Weekend box office: Finding Dory's $135.1 million animated film record
Making waves at No. 1 with a whopping $135.1 million, Disney’s Finding Dory has set a new record for an opening weekend by an animated motion picture.
Exceeding expectations as it pulled in over $54 million on Friday, including $9.2 million from Thursday night previews (also a record for an animated feature), Finding Dory handily bested the previous animated weekend record holder, 2007’s Shrek the Third, by around $15 million (unadjusted for inflation).
The 13-year gap between 2003’s Finding Nemo and its 2016 sequel didn’t seem to be a problem for the Pixar juggernaut, which sees returning cast members Ellen DeGeneres and Albert Brooks once again lending their voices for more under-the-sea action. Speaking to just how large the Nemo brand has ballooned over the years, the film has spawned video games, merchandise, and theme park attractions around the world, making it a time-tested, modern icon among Disney’s filmography.
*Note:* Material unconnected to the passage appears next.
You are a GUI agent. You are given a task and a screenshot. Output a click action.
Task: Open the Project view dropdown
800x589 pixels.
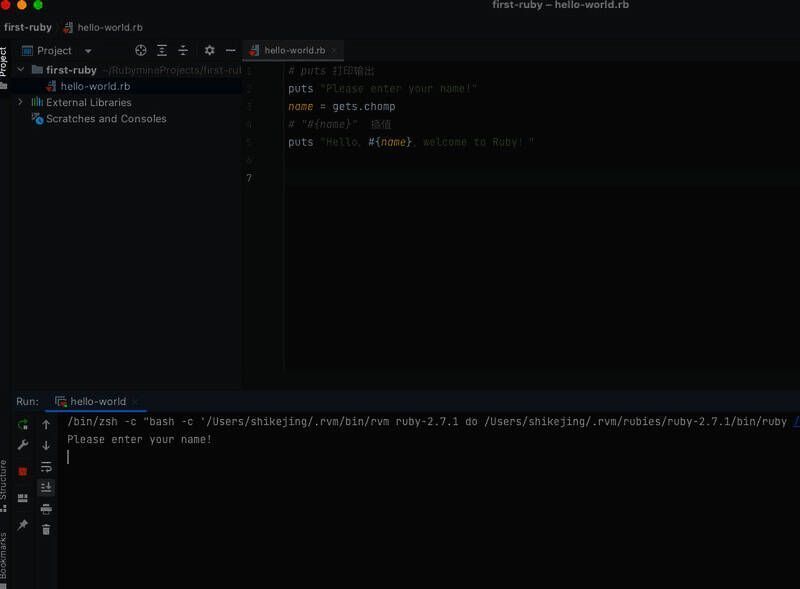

The studio holding out on Finding Dory this long only amplified audience anticipation, resulting in the massive haul the film raked in this weekend, which happens to be the second-biggest for a June release in history.
Dory also grossed an estimated $50 million from 29 international territories, bringing its worldwide weekend total up to around $185.1 million. Overall domestic box office receipts were down just 5 percent from last year, though that’s hardly cause for concern, as Jurassic World‘s then-record-setting $208.8 million debut over the June 12-14 weekend in 2015 was always going to be a tough number to match, even for a film the size of Finding Dory.
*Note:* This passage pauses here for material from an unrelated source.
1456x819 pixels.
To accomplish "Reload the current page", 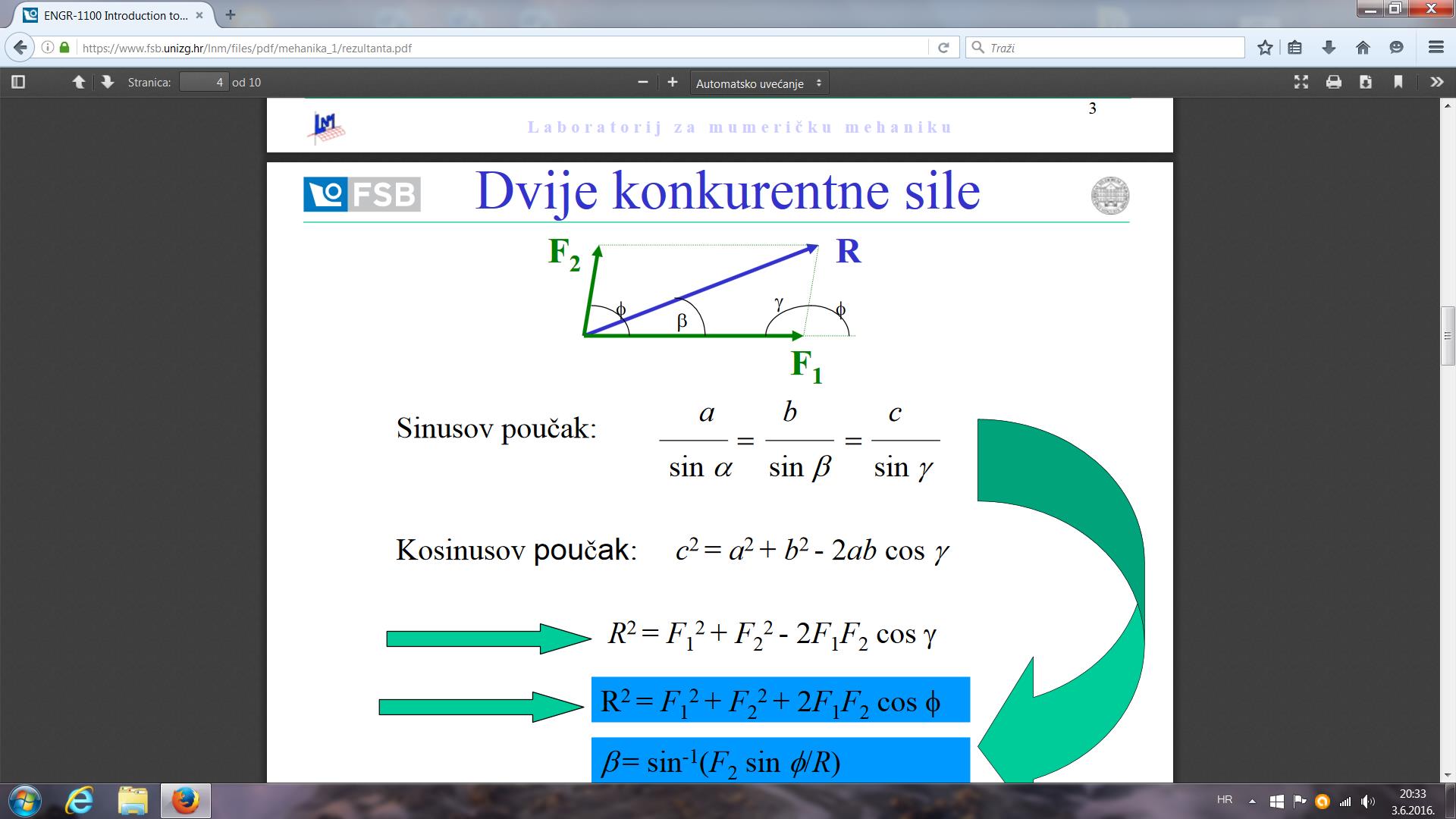I will pyautogui.click(x=943, y=48).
The week’s only other new wide release, New Line Cinema’s Central Intelligence, held its own against Finding Dory‘s mammoth numbers, however, overperforming with an estimated $35.5 million from 3,508 locations and a per-screen average of $10,135. The action comedy benefitted largely from the chemistry between its stars (as noted in the better-than-average reviews the film received) Kevin Hart and Dwayne “The Rock” Johnson, which likely drove most of its box office over its first three days of release.
According to CinemaScore, Finding Dory and Central Intelligence earned A and A- grades from audiences, which bodes well for both films’ legs heading into a crowded summer arena that sees Independence Day: Resurgence, The Shallows, The BFG, The Legend of Tarzan, and The Secret Life of Pets lurking right around the corner.
The Conjuring 2 and Now You See Me 2, last week’s No. 1 and No. 3 finishers, dropped to No. 3 and 4, respectively, with weekend totals coming in well below early projections. The Conjuring 2‘s 63 percent drop from $40.4 million to $14.9 million is characteristic of how horror films typically perform at the box office, though its predecessor broke the mold, falling a relatively soft 46.9 percent over its second weekend in 2013. Now You See Me 2 tumbled 58 percent to an estimated $9.4 million, indicating its overall run will pack less of a punch than the original Now You See Me, which had, after its second weekend, grossed $60.9 million domestically (compared to the sequel’s $41 million) on its way to $117.7 million in 2013.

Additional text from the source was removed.